The stretch from the line with "You are a GUI" through the line with "This screenshot has height=800, width=450." in the records below: write it out exactly, and nothing else.

**DATASET ENTRIES:**

++++

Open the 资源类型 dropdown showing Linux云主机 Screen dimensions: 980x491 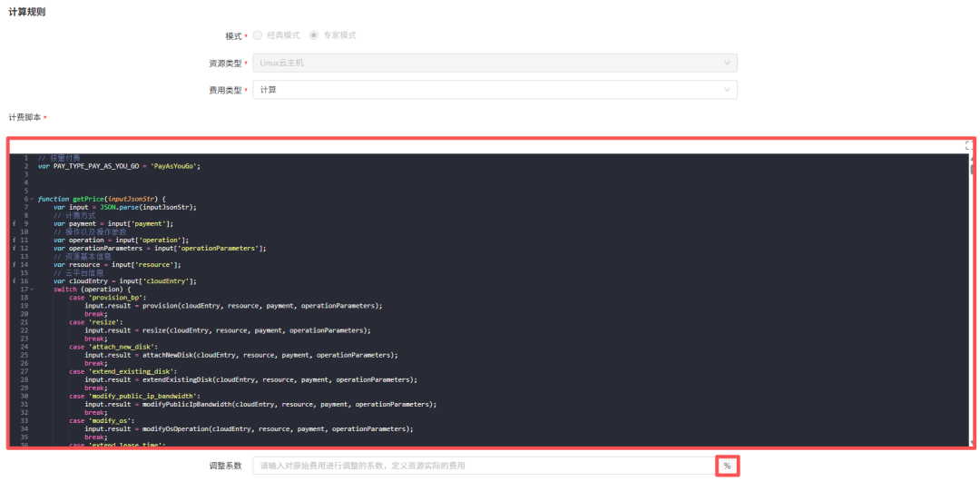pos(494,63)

++++

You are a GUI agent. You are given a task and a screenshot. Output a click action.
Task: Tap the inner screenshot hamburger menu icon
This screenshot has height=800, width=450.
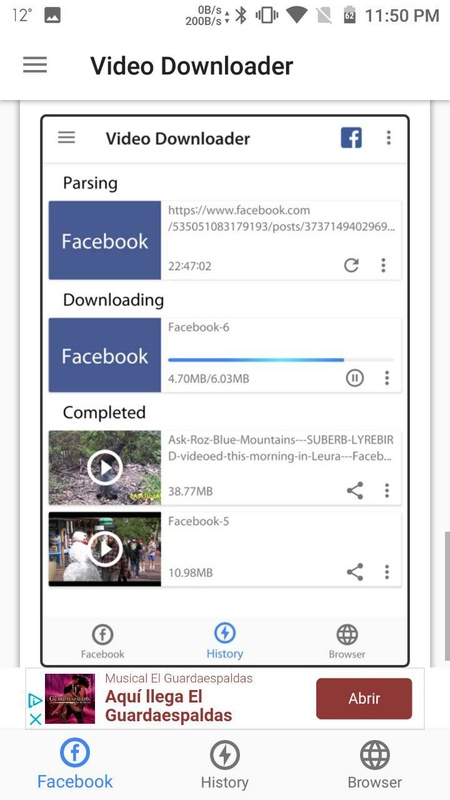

++++

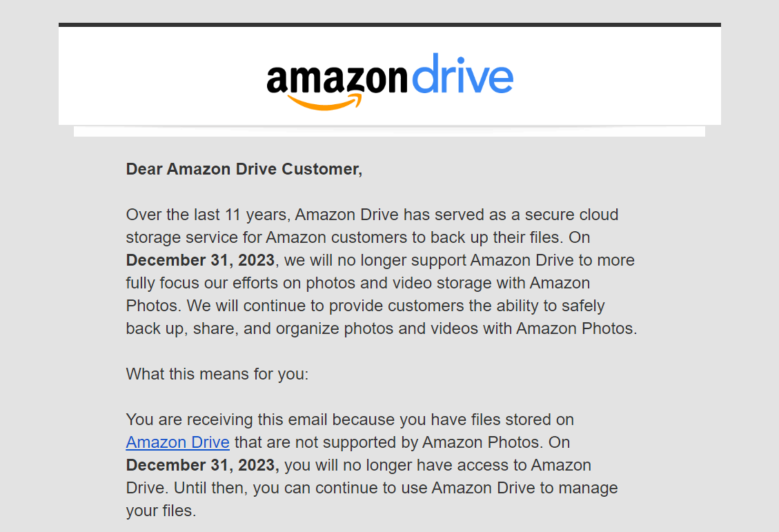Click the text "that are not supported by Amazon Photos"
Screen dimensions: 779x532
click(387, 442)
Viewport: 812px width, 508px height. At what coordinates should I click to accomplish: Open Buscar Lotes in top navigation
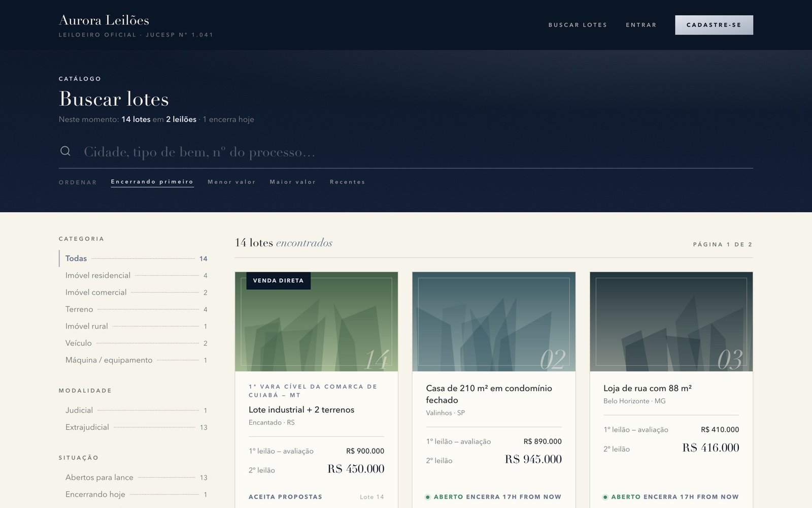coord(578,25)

++++

**RESULT OF THE TASK:**
You are a GUI agent. You are given a task and a screenshot. Output a click action.
Task: Tap the inner screenshot hamburger menu icon
This screenshot has height=800, width=450.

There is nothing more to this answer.